RECORDS PROVIDED: Begin

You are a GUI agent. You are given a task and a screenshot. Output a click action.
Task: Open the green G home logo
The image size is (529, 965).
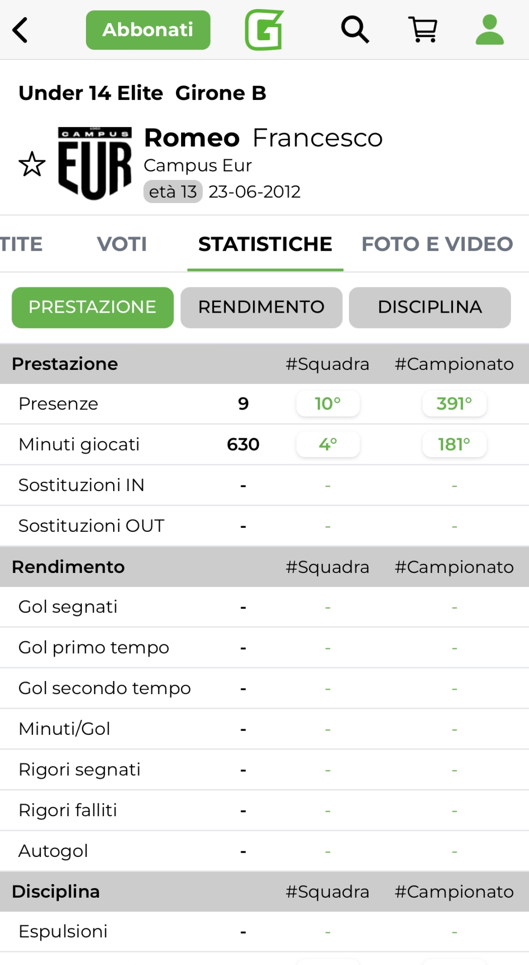click(x=265, y=30)
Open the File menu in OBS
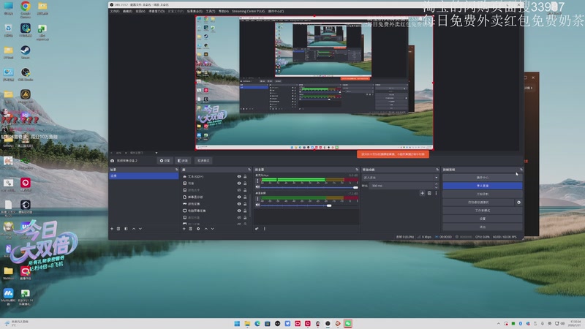Screen dimensions: 585x329 [x=114, y=12]
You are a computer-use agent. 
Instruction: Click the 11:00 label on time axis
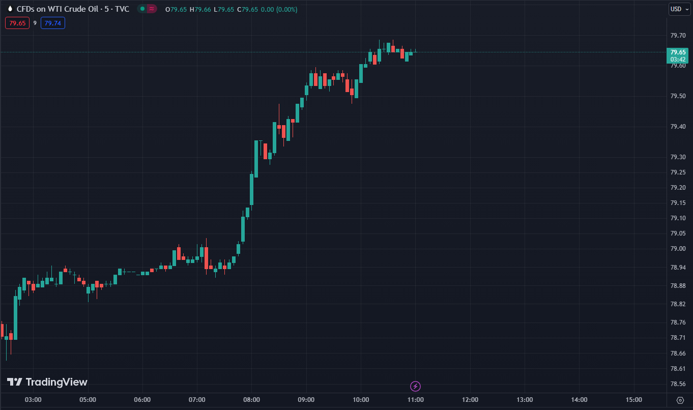pos(416,400)
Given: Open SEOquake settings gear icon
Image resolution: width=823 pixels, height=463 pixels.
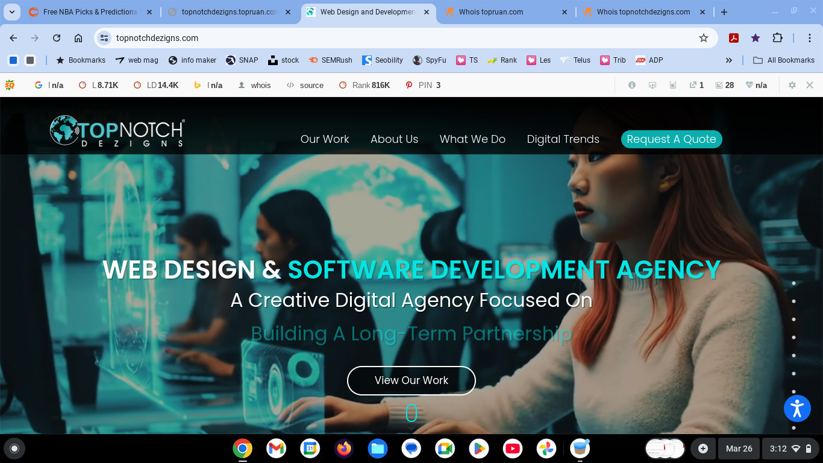Looking at the screenshot, I should pyautogui.click(x=792, y=85).
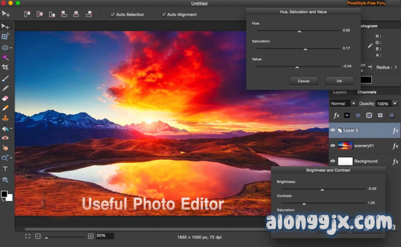Choose the Text tool
The height and width of the screenshot is (247, 401).
coord(5,169)
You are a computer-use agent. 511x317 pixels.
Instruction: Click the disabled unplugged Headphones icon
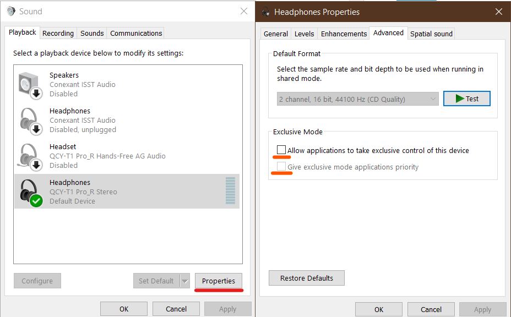pos(30,121)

RECORDS PROVIDED: End

Return only the lines that start at the line containing "Image resolution: width=823" and finish at the last line of the entries, exactly as written and without pictures.

Image resolution: width=823 pixels, height=463 pixels.
Looking at the screenshot, I should pyautogui.click(x=792, y=85).
Choose the Text tool
The height and width of the screenshot is (247, 401).
coord(5,169)
You are a computer-use agent. 511x317 pixels.
Instruction: Click the disabled unplugged Headphones icon
pos(30,121)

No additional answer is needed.